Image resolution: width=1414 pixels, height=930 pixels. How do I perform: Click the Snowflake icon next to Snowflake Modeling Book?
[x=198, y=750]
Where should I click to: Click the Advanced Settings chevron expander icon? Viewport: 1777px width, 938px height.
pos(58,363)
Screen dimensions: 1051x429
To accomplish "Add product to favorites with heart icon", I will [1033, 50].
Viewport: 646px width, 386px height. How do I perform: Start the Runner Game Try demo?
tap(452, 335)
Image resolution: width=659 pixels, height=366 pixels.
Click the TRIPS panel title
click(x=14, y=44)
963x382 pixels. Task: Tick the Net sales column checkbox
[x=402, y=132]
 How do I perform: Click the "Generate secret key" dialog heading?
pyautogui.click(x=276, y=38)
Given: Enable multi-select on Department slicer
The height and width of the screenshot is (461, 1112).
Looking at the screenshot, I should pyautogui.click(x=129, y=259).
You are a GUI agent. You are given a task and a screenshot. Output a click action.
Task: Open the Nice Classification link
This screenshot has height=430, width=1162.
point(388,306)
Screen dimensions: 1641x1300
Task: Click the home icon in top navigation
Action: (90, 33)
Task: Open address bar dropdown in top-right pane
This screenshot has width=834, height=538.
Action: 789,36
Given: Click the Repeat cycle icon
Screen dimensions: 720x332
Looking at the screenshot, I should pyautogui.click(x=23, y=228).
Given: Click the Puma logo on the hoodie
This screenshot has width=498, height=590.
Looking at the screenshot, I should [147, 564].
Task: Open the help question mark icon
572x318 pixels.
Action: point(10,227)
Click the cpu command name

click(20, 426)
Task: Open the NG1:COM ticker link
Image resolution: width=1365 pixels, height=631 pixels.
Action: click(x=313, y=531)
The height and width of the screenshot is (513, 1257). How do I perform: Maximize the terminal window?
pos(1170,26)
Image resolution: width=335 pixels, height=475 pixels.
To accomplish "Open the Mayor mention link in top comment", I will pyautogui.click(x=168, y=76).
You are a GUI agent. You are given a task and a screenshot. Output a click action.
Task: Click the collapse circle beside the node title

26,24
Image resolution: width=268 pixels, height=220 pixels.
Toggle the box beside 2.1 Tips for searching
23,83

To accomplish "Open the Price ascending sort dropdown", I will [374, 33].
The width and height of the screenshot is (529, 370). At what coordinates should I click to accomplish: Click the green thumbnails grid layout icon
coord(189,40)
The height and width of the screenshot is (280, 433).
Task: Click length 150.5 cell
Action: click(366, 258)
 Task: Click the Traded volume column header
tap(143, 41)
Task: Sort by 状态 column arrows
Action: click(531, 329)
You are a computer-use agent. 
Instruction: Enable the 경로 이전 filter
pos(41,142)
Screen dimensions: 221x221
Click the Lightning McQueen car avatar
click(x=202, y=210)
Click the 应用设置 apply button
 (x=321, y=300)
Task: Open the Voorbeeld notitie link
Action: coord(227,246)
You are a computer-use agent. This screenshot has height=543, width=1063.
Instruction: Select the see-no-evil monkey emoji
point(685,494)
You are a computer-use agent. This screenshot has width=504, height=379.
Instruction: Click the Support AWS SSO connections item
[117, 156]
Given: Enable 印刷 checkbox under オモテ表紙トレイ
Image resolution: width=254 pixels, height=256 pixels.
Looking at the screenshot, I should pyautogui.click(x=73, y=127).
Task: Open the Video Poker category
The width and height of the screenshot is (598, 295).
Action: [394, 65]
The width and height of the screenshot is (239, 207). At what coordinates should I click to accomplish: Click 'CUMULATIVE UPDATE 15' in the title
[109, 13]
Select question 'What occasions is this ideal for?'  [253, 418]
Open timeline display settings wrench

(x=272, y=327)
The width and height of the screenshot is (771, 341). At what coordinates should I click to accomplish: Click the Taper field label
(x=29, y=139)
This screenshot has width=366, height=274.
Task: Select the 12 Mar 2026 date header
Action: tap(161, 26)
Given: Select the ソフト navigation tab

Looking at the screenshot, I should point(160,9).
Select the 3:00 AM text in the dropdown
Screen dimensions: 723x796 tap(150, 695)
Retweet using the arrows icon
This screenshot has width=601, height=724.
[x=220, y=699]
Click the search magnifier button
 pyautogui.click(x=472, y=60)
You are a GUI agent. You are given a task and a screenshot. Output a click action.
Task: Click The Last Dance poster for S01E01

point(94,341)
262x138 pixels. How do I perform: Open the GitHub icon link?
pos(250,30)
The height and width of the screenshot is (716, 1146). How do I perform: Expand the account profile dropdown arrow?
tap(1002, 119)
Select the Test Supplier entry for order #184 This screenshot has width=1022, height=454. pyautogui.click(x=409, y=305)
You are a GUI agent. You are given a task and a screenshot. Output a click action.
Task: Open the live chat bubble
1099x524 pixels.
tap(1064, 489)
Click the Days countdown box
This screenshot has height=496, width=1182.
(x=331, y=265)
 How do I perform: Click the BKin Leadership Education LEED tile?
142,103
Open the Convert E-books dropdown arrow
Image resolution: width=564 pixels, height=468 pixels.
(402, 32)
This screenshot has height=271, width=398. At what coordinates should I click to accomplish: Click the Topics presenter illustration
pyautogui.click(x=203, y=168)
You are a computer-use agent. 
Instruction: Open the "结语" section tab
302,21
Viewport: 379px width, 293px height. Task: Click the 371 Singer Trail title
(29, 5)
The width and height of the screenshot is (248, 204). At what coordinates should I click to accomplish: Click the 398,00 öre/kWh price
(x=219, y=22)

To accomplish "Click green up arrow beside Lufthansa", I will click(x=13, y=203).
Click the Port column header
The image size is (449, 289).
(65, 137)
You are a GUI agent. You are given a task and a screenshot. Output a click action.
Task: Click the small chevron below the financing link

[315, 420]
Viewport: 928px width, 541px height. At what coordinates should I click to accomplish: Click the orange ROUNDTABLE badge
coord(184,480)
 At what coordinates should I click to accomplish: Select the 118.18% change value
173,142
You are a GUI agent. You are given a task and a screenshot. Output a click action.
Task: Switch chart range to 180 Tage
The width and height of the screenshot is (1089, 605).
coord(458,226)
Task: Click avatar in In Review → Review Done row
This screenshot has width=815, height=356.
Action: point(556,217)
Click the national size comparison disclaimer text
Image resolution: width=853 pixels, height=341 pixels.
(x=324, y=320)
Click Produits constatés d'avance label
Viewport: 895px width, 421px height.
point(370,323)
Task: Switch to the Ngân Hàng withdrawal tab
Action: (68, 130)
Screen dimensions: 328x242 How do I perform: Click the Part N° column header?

+++

Problem statement: Your answer must be the records themselves, output again exactly.

Exercise result:
Image resolution: width=1414 pixels, height=930 pixels. How do I perform: Click the Snowflake icon next to Snowflake Modeling Book?
[x=198, y=750]
Where should I click to: Click the Advanced Settings chevron expander icon? Viewport: 1777px width, 938px height.
pos(58,363)
Screen dimensions: 1051x429
To accomplish "Add product to favorites with heart icon", I will [1033, 50].
Viewport: 646px width, 386px height. How do I perform: Start the Runner Game Try demo?
tap(452, 335)
Image resolution: width=659 pixels, height=366 pixels.
Click the TRIPS panel title
click(x=14, y=44)
963x382 pixels. Task: Tick the Net sales column checkbox
[x=402, y=132]
 How do I perform: Click the "Generate secret key" dialog heading?
pyautogui.click(x=276, y=38)
Given: Enable multi-select on Department slicer
The height and width of the screenshot is (461, 1112).
Looking at the screenshot, I should pyautogui.click(x=129, y=259).
You are a GUI agent. You are given a task and a screenshot. Output a click action.
Task: Open the Nice Classification link
This screenshot has height=430, width=1162.
point(388,306)
Screen dimensions: 1641x1300
Task: Click the home icon in top navigation
Action: (90, 33)
Task: Open address bar dropdown in top-right pane
This screenshot has width=834, height=538.
Action: 789,36
Given: Click the Repeat cycle icon
Screen dimensions: 720x332
Looking at the screenshot, I should pyautogui.click(x=23, y=228).
Given: Click the Puma logo on the hoodie
This screenshot has width=498, height=590.
Looking at the screenshot, I should [147, 564].
Task: Open the help question mark icon
572x318 pixels.
Action: point(10,227)
Click the cpu command name

click(20, 426)
Task: Open the NG1:COM ticker link
Image resolution: width=1365 pixels, height=631 pixels.
Action: click(x=313, y=531)
The height and width of the screenshot is (513, 1257). How do I perform: Maximize the terminal window?
pos(1170,26)
Image resolution: width=335 pixels, height=475 pixels.
To accomplish "Open the Mayor mention link in top comment", I will pyautogui.click(x=168, y=76).
You are a GUI agent. You are given a task and a screenshot. Output a click action.
Task: Click the collapse circle beside the node title

26,24
Image resolution: width=268 pixels, height=220 pixels.
Toggle the box beside 2.1 Tips for searching
23,83

To accomplish "Open the Price ascending sort dropdown", I will [374, 33].
The width and height of the screenshot is (529, 370). At what coordinates should I click to accomplish: Click the green thumbnails grid layout icon
coord(189,40)
The height and width of the screenshot is (280, 433).
Task: Click length 150.5 cell
Action: click(366, 258)
 Task: Click the Traded volume column header
tap(143, 41)
Task: Sort by 状态 column arrows
Action: click(531, 329)
You are a computer-use agent. 
Instruction: Enable the 경로 이전 filter
pos(41,142)
Screen dimensions: 221x221
Click the Lightning McQueen car avatar
click(x=202, y=210)
Click the 应用设置 apply button
 (x=321, y=300)
Task: Open the Voorbeeld notitie link
Action: coord(227,246)
You are a computer-use agent. This screenshot has height=543, width=1063.
Instruction: Select the see-no-evil monkey emoji
point(685,494)
You are a computer-use agent. This screenshot has width=504, height=379.
Instruction: Click the Support AWS SSO connections item
[117, 156]
Given: Enable 印刷 checkbox under オモテ表紙トレイ
Image resolution: width=254 pixels, height=256 pixels.
Looking at the screenshot, I should pyautogui.click(x=73, y=127).
Task: Open the Video Poker category
The width and height of the screenshot is (598, 295).
Action: [394, 65]
The width and height of the screenshot is (239, 207). At what coordinates should I click to accomplish: Click 'CUMULATIVE UPDATE 15' in the title
[109, 13]
Select question 'What occasions is this ideal for?'  [253, 418]
Open timeline display settings wrench

(x=272, y=327)
The width and height of the screenshot is (771, 341). At what coordinates should I click to accomplish: Click the Taper field label
(x=29, y=139)
This screenshot has width=366, height=274.
Task: Select the 12 Mar 2026 date header
Action: tap(161, 26)
Given: Select the ソフト navigation tab

Looking at the screenshot, I should point(160,9).
Select the 3:00 AM text in the dropdown
Screen dimensions: 723x796 tap(150, 695)
Retweet using the arrows icon
This screenshot has width=601, height=724.
[x=220, y=699]
Click the search magnifier button
 pyautogui.click(x=472, y=60)
You are a GUI agent. You are given a task and a screenshot. Output a click action.
Task: Click The Last Dance poster for S01E01

point(94,341)
262x138 pixels. How do I perform: Open the GitHub icon link?
pos(250,30)
The height and width of the screenshot is (716, 1146). How do I perform: Expand the account profile dropdown arrow?
tap(1002, 119)
Select the Test Supplier entry for order #184 This screenshot has width=1022, height=454. pyautogui.click(x=409, y=305)
You are a GUI agent. You are given a task and a screenshot. Output a click action.
Task: Open the live chat bubble
1099x524 pixels.
tap(1064, 489)
Click the Days countdown box
This screenshot has height=496, width=1182.
(x=331, y=265)
 How do I perform: Click the BKin Leadership Education LEED tile?
142,103
Open the Convert E-books dropdown arrow
Image resolution: width=564 pixels, height=468 pixels.
(402, 32)
This screenshot has height=271, width=398. At what coordinates should I click to accomplish: Click the Topics presenter illustration
pyautogui.click(x=203, y=168)
You are a computer-use agent. 
Instruction: Open the "结语" section tab
302,21
Viewport: 379px width, 293px height. Task: Click the 371 Singer Trail title
(29, 5)
The width and height of the screenshot is (248, 204). At what coordinates should I click to accomplish: Click the 398,00 öre/kWh price
(x=219, y=22)

To accomplish "Click green up arrow beside Lufthansa", I will click(x=13, y=203).
Click the Port column header
The image size is (449, 289).
(65, 137)
You are a GUI agent. You are given a task and a screenshot. Output a click action.
Task: Click the small chevron below the financing link

[315, 420]
Viewport: 928px width, 541px height. At what coordinates should I click to accomplish: Click the orange ROUNDTABLE badge
coord(184,480)
 At what coordinates should I click to accomplish: Select the 118.18% change value
173,142
You are a GUI agent. You are given a task and a screenshot. Output a click action.
Task: Switch chart range to 180 Tage
The width and height of the screenshot is (1089, 605).
coord(458,226)
Task: Click avatar in In Review → Review Done row
This screenshot has width=815, height=356.
Action: point(556,217)
Click the national size comparison disclaimer text
Image resolution: width=853 pixels, height=341 pixels.
(x=324, y=320)
Click Produits constatés d'avance label
Viewport: 895px width, 421px height.
point(370,323)
Task: Switch to the Ngân Hàng withdrawal tab
Action: (68, 130)
Screen dimensions: 328x242 How do I perform: Click the Part N° column header?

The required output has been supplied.